▼▼▼
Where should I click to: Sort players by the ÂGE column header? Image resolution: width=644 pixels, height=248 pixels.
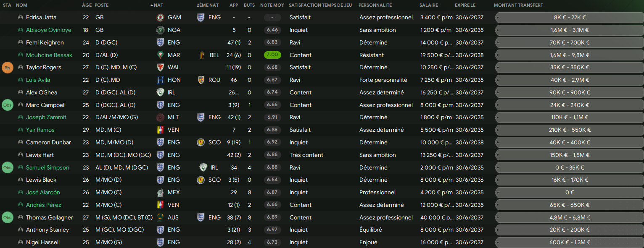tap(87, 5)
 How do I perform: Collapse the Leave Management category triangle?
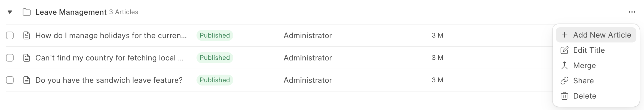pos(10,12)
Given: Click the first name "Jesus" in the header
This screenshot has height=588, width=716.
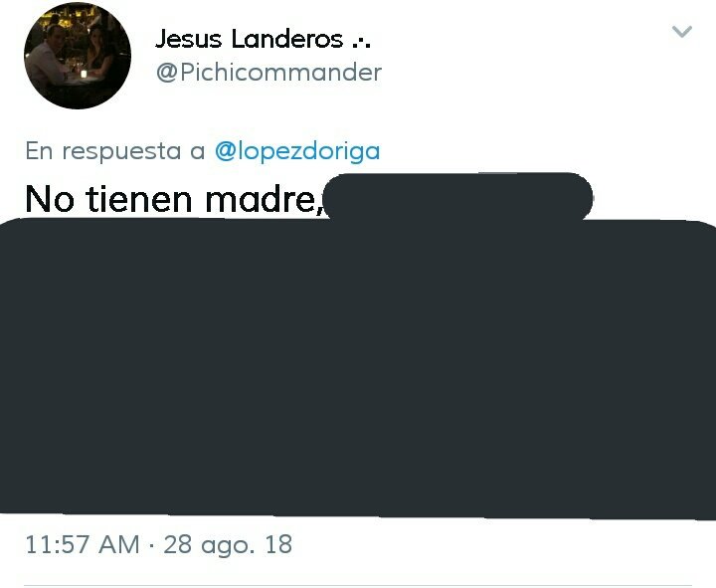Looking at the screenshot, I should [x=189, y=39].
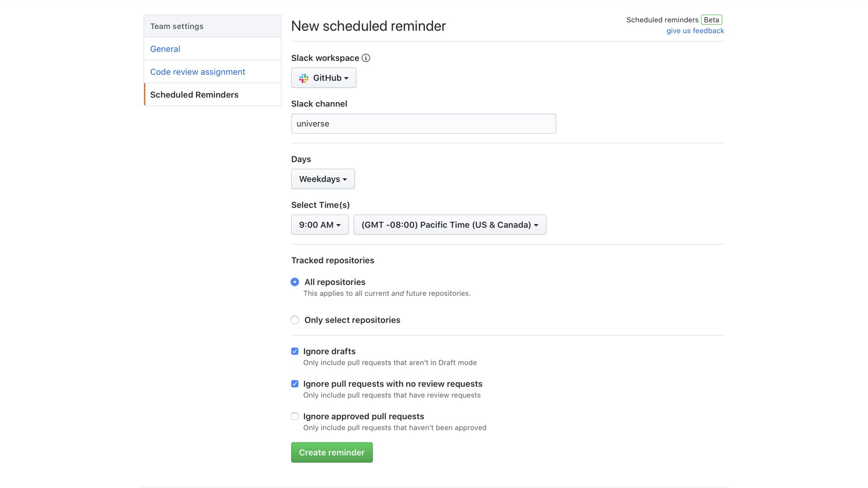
▲▲▲
> [Prompt] The answer consists of the lines from the one holding "How do I perform: Collapse" to the end of the records, inclusive, restated exactly and without pictures.

> [Result]
 How do I perform: Collapse the Leave Management category triangle?
pos(10,12)
Given: Click the first name "Jesus" in the header
This screenshot has height=588, width=716.
Looking at the screenshot, I should [x=189, y=39].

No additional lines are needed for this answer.